Baha Veled hazretleri oradan
Konya’ya tabi olan Larende (Karaman) şehrine ulaştı.
Orada İslam sultanı Alaattin
Keykubat’ın vekillerinden Emir Musa adında biri vardı.
Emir Musa o ilin subaşısı ( Belediye
başkanı) ve hâkimi olup çok kahraman, temiz ve sadık bir Türk’tü.
O Baha Veled gibi bir adamın
Horasan ülkesinden geldiğini işitince ve böyle bir güneşin başka bir yerde
kolayca parlamayacağını da bilince bütün şehir halkı ve askerlerle birlikte
yaya olarak onu karşıladı.
Hepsi onun talebesi oldular.
Her ne kadar Emir Musa Baha
Veled’i sarayına çağırdıysa da Baha Veled razı olmadı ve mutlaka bir medrese
istedi.
Bunu üzerine Emir Musa
hazretleri şehrin ortasında onun için bir medrese yapmalarını emretti.
Bu durumu Sultan Alâeddin
sonradan Emir Musa’ya öğrenince kızdı.
Emir Musa padişaha giderek
durumu arz etti.
Padişah Sultan Alaattin
hediyeler göndererek davet etti.
Sultan Veled Konya’ya
gelirken yolda karşılandı.
Sultan uzak bir mesafede
attan indi, gidip şeyhin dizini öptü.
Elini sıkmak istedi Baha eli
yerine asasını uzattı.
Sultan bu heybetten ve keskin
bakıştan titremeye başladı.
Sultanın niyeti Sultan-ül-
Ulema’ya kendi sarayının holünde yer hazırlamak ve onu orada misafir etmekti.
Baha Veled kabul etmedi ve
“İmamlara medrese, şeyhlere
hanikah (tekke), emirlere saray, tüccarlara han, başıboş gezenlere zaviyeler
(sufi tekkesi), gariplere kervansaraylar münasiptir” diye buyurup Altunpa
medresesine indi.
Sultan Alaattin Baha Veled’e
para ve eşyadan türlü hediyeler gönderdi.
Baha Veled:
“Sizin mallarınız haramla
karışık ve şüphelidir.
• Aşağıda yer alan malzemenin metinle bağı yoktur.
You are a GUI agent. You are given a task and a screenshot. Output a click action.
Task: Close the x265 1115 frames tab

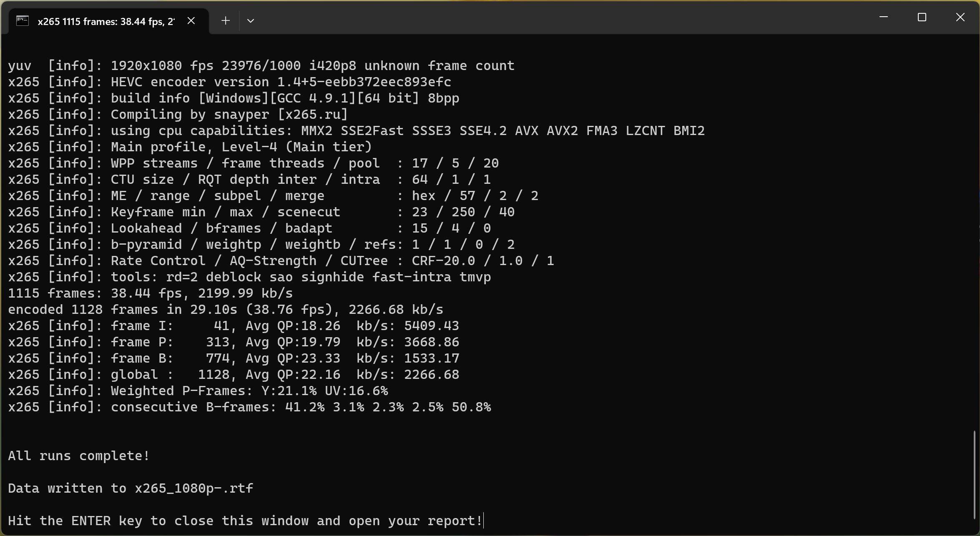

Bana yetecek kadar esbabım vardır ve daha atalarımızın
savaşı suretiyle elde ettikleri malımız duruyor” diyerek hiç kimseden, hiçbir
şey kabul etmedi.
Herkes onun bu Ebubekir
evladına yaraşır takvasının kemaline ve tokgözlülüğüne şaştı.
Sayısız doğruluk ve
samimiyetle kadın ve erkek onun öğrencisi oldu.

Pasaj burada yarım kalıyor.